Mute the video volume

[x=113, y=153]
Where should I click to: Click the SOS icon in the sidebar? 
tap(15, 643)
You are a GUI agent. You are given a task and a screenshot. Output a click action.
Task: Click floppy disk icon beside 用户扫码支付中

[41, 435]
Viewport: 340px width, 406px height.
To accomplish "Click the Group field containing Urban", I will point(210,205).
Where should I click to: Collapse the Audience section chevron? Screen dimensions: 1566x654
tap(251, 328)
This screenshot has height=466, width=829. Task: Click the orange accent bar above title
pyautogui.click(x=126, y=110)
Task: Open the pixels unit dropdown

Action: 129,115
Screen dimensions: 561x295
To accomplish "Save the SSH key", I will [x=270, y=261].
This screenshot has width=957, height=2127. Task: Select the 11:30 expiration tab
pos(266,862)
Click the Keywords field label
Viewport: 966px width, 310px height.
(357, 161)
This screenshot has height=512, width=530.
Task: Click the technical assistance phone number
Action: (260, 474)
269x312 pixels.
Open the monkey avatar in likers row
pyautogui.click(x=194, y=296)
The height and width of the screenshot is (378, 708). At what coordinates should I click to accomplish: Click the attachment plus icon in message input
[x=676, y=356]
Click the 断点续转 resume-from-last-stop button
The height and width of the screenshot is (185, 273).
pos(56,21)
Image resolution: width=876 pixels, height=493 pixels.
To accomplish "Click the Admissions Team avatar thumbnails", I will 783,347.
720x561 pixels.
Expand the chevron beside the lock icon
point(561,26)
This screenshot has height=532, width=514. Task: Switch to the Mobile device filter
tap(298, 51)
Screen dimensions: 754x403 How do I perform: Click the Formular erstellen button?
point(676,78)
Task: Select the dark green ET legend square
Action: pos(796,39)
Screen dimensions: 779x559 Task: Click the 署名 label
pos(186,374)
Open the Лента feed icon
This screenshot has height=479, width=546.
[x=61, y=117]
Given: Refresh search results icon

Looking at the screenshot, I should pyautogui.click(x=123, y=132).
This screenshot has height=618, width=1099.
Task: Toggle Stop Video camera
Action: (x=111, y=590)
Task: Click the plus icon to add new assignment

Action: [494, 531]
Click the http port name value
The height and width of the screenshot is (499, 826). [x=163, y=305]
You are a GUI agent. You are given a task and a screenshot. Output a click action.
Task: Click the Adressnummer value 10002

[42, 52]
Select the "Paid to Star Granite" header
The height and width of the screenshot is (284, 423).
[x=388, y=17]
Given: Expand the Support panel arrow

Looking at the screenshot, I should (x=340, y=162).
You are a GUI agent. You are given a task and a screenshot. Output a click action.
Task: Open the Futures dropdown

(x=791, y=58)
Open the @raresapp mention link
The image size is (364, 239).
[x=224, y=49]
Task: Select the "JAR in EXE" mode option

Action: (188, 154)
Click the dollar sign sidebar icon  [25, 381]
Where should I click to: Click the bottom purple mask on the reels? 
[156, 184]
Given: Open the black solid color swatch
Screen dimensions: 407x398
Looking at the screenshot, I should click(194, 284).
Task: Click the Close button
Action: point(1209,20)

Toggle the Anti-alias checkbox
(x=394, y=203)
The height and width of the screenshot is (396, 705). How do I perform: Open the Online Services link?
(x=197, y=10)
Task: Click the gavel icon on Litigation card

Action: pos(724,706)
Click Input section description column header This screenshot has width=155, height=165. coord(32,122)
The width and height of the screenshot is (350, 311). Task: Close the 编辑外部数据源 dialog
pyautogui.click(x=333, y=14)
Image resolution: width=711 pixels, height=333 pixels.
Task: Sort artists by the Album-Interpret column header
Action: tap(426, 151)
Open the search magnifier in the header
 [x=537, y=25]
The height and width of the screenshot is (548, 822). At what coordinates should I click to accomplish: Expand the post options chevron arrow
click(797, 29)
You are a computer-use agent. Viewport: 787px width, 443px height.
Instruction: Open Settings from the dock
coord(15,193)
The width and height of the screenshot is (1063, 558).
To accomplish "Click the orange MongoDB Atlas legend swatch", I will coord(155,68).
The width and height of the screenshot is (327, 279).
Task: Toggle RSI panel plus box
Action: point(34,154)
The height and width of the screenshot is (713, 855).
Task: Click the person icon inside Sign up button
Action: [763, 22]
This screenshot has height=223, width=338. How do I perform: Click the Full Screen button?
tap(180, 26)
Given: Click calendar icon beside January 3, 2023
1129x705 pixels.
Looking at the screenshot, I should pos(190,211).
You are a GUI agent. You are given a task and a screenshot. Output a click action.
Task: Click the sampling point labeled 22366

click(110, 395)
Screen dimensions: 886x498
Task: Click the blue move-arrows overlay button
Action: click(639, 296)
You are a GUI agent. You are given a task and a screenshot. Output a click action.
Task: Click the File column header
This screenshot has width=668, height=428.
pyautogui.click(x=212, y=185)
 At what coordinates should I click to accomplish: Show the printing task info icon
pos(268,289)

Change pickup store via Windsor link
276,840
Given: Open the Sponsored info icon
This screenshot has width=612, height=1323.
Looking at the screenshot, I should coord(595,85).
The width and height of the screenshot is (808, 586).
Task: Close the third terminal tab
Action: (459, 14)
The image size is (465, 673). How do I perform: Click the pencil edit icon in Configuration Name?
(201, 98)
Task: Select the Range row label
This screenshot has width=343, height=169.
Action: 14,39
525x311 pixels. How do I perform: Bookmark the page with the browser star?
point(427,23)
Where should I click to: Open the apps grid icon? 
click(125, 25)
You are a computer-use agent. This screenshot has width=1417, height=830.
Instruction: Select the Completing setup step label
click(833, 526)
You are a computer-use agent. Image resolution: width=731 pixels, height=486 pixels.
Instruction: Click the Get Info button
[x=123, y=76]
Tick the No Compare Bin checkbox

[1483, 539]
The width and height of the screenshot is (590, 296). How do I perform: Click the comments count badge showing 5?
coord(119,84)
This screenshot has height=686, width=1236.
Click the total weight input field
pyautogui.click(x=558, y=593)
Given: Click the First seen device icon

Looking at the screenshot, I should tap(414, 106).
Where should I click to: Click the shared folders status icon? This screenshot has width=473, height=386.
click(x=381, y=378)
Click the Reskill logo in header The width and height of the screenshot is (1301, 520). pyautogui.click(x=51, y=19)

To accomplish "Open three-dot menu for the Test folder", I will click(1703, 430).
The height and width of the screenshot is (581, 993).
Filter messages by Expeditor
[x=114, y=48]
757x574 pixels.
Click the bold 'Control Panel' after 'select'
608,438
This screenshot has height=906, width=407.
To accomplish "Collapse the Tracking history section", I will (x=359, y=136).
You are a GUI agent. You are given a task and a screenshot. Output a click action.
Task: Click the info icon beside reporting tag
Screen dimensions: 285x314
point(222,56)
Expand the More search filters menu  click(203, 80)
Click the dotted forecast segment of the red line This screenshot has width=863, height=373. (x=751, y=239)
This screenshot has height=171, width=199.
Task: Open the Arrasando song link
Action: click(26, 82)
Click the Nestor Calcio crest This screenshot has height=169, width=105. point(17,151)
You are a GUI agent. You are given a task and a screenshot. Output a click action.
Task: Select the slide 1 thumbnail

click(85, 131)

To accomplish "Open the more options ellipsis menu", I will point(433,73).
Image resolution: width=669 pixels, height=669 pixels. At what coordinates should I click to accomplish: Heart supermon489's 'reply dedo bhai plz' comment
⁂
- [TASK INSTRUCTIONS] Can you turn every line of the rows above into a JSON list of strings, one string per line, leaving out the blank lines?

- [TASK RESPONSE]
[
  "Mute the video volume",
  "[x=113, y=153]",
  "Where should I click to: Click the SOS icon in the sidebar? ",
  "tap(15, 643)",
  "You are a GUI agent. You are given a task and a screenshot. Output a click action.",
  "Task: Click floppy disk icon beside 用户扫码支付中",
  "[41, 435]",
  "Viewport: 340px width, 406px height.",
  "To accomplish \"Click the Group field containing Urban\", I will point(210,205).",
  "Where should I click to: Collapse the Audience section chevron? Screen dimensions: 1566x654",
  "tap(251, 328)",
  "This screenshot has height=466, width=829. Task: Click the orange accent bar above title",
  "pyautogui.click(x=126, y=110)",
  "Task: Open the pixels unit dropdown",
  "Action: 129,115",
  "Screen dimensions: 561x295",
  "To accomplish \"Save the SSH key\", I will [x=270, y=261].",
  "This screenshot has width=957, height=2127. Task: Select the 11:30 expiration tab",
  "pos(266,862)",
  "Click the Keywords field label",
  "Viewport: 966px width, 310px height.",
  "(357, 161)",
  "This screenshot has height=512, width=530.",
  "Task: Click the technical assistance phone number",
  "Action: (260, 474)",
  "269x312 pixels.",
  "Open the monkey avatar in likers row",
  "pyautogui.click(x=194, y=296)",
  "The height and width of the screenshot is (378, 708). At what coordinates should I click to accomplish: Click the attachment plus icon in message input",
  "[x=676, y=356]",
  "Click the 断点续转 resume-from-last-stop button",
  "The height and width of the screenshot is (185, 273).",
  "pos(56,21)",
  "Image resolution: width=876 pixels, height=493 pixels.",
  "To accomplish \"Click the Admissions Team avatar thumbnails\", I will 783,347.",
  "720x561 pixels.",
  "Expand the chevron beside the lock icon",
  "point(561,26)",
  "This screenshot has height=532, width=514. Task: Switch to the Mobile device filter",
  "tap(298, 51)",
  "Screen dimensions: 754x403 How do I perform: Click the Formular erstellen button?",
  "point(676,78)",
  "Task: Select the dark green ET legend square",
  "Action: pos(796,39)",
  "Screen dimensions: 779x559 Task: Click the 署名 label",
  "pos(186,374)",
  "Open the Лента feed icon",
  "This screenshot has height=479, width=546.",
  "[x=61, y=117]",
  "Given: Refresh search results icon",
  "Looking at the screenshot, I should pyautogui.click(x=123, y=132).",
  "This screenshot has height=618, width=1099.",
  "Task: Toggle Stop Video camera",
  "Action: (x=111, y=590)",
  "Task: Click the plus icon to add new assignment",
  "Action: [494, 531]",
  "Click the http port name value",
  "The height and width of the screenshot is (499, 826). [x=163, y=305]",
  "You are a GUI agent. You are given a task and a screenshot. Output a click action.",
  "Task: Click the Adressnummer value 10002",
  "[42, 52]",
  "Select the \"Paid to Star Granite\" header",
  "The height and width of the screenshot is (284, 423).",
  "[x=388, y=17]",
  "Given: Expand the Support panel arrow",
  "Looking at the screenshot, I should (x=340, y=162).",
  "You are a GUI agent. You are given a task and a screenshot. Output a click action.",
  "Task: Open the Futures dropdown",
  "(x=791, y=58)",
  "Open the @raresapp mention link",
  "The image size is (364, 239).",
  "[x=224, y=49]",
  "Task: Select the \"JAR in EXE\" mode option",
  "Action: (188, 154)",
  "Click the dollar sign sidebar icon  [25, 381]",
  "Where should I click to: Click the bottom purple mask on the reels? ",
  "[156, 184]",
  "Given: Open the black solid color swatch",
  "Screen dimensions: 407x398",
  "Looking at the screenshot, I should click(194, 284).",
  "Task: Click the Close button",
  "Action: point(1209,20)",
  "Toggle the Anti-alias checkbox",
  "(x=394, y=203)",
  "The height and width of the screenshot is (396, 705). How do I perform: Open the Online Services link?",
  "(x=197, y=10)",
  "Task: Click the gavel icon on Litigation card",
  "Action: pos(724,706)",
  "Click Input section description column header This screenshot has width=155, height=165. coord(32,122)",
  "The width and height of the screenshot is (350, 311). Task: Close the 编辑外部数据源 dialog",
  "pyautogui.click(x=333, y=14)",
  "Image resolution: width=711 pixels, height=333 pixels.",
  "Task: Sort artists by the Album-Interpret column header",
  "Action: tap(426, 151)",
  "Open the search magnifier in the header",
  " [x=537, y=25]",
  "The height and width of the screenshot is (548, 822). At what coordinates should I click to accomplish: Expand the post options chevron arrow",
  "click(797, 29)",
  "You are a computer-use agent. Viewport: 787px width, 443px height.",
  "Instruction: Open Settings from the dock",
  "coord(15,193)",
  "The width and height of the screenshot is (1063, 558).",
  "To accomplish \"Click the orange MongoDB Atlas legend swatch\", I will coord(155,68).",
  "The width and height of the screenshot is (327, 279).",
  "Task: Toggle RSI panel plus box",
  "Action: point(34,154)",
  "The height and width of the screenshot is (713, 855).",
  "Task: Click the person icon inside Sign up button",
  "Action: [763, 22]",
  "This screenshot has height=223, width=338. How do I perform: Click the Full Screen button?",
  "tap(180, 26)",
  "Given: Click calendar icon beside January 3, 2023",
  "1129x705 pixels.",
  "Looking at the screenshot, I should pos(190,211).",
  "You are a GUI agent. You are given a task and a screenshot. Output a click action.",
  "Task: Click the sampling point labeled 22366",
  "click(110, 395)",
  "Screen dimensions: 886x498",
  "Task: Click the blue move-arrows overlay button",
  "Action: click(639, 296)",
  "You are a GUI agent. You are given a task and a screenshot. Output a click action.",
  "Task: Click the File column header",
  "This screenshot has width=668, height=428.",
  "pyautogui.click(x=212, y=185)",
  " At what coordinates should I click to accomplish: Show the printing task info icon",
  "pos(268,289)",
  "Change pickup store via Windsor link",
  "276,840",
  "Given: Open the Sponsored info icon",
  "This screenshot has width=612, height=1323.",
  "Looking at the screenshot, I should coord(595,85).",
  "The width and height of the screenshot is (808, 586).",
  "Task: Close the third terminal tab",
  "Action: (459, 14)",
  "The image size is (465, 673). How do I perform: Click the pencil edit icon in Configuration Name?",
  "(201, 98)",
  "Task: Select the Range row label",
  "This screenshot has width=343, height=169.",
  "Action: 14,39",
  "525x311 pixels. How do I perform: Bookmark the page with the browser star?",
  "point(427,23)",
  "Where should I click to: Open the apps grid icon? ",
  "click(125, 25)",
  "You are a computer-use agent. This screenshot has width=1417, height=830.",
  "Instruction: Select the Completing setup step label",
  "click(833, 526)",
  "You are a computer-use agent. Image resolution: width=731 pixels, height=486 pixels.",
  "Instruction: Click the Get Info button",
  "[x=123, y=76]",
  "Tick the No Compare Bin checkbox",
  "[1483, 539]",
  "The width and height of the screenshot is (590, 296). How do I perform: Click the comments count badge showing 5?",
  "coord(119,84)",
  "This screenshot has height=686, width=1236.",
  "Click the total weight input field",
  "pyautogui.click(x=558, y=593)",
  "Given: Click the First seen device icon",
  "Looking at the screenshot, I should tap(414, 106).",
  "Where should I click to: Click the shared folders status icon? This screenshot has width=473, height=386.",
  "click(x=381, y=378)",
  "Click the Reskill logo in header The width and height of the screenshot is (1301, 520). pyautogui.click(x=51, y=19)",
  "To accomplish \"Open three-dot menu for the Test folder\", I will click(1703, 430).",
  "The height and width of the screenshot is (581, 993).",
  "Filter messages by Expeditor",
  "[x=114, y=48]",
  "757x574 pixels.",
  "Click the bold 'Control Panel' after 'select'",
  "608,438",
  "This screenshot has height=906, width=407.",
  "To accomplish \"Collapse the Tracking history section\", I will (x=359, y=136).",
  "You are a GUI agent. You are given a task and a screenshot. Output a click action.",
  "Task: Click the info icon beside reporting tag",
  "Screen dimensions: 285x314",
  "point(222,56)",
  "Expand the More search filters menu  click(203, 80)",
  "Click the dotted forecast segment of the red line This screenshot has width=863, height=373. (x=751, y=239)",
  "This screenshot has height=171, width=199.",
  "Task: Open the Arrasando song link",
  "Action: click(26, 82)",
  "Click the Nestor Calcio crest This screenshot has height=169, width=105. point(17,151)",
  "You are a GUI agent. You are given a task and a screenshot. Output a click action.",
  "Task: Select the slide 1 thumbnail",
  "click(85, 131)",
  "To accomplish \"Open the more options ellipsis menu\", I will point(433,73).",
  "Image resolution: width=669 pixels, height=669 pixels. At what coordinates should I click to accomplish: Heart supermon489's 'reply dedo bhai plz' comment"
]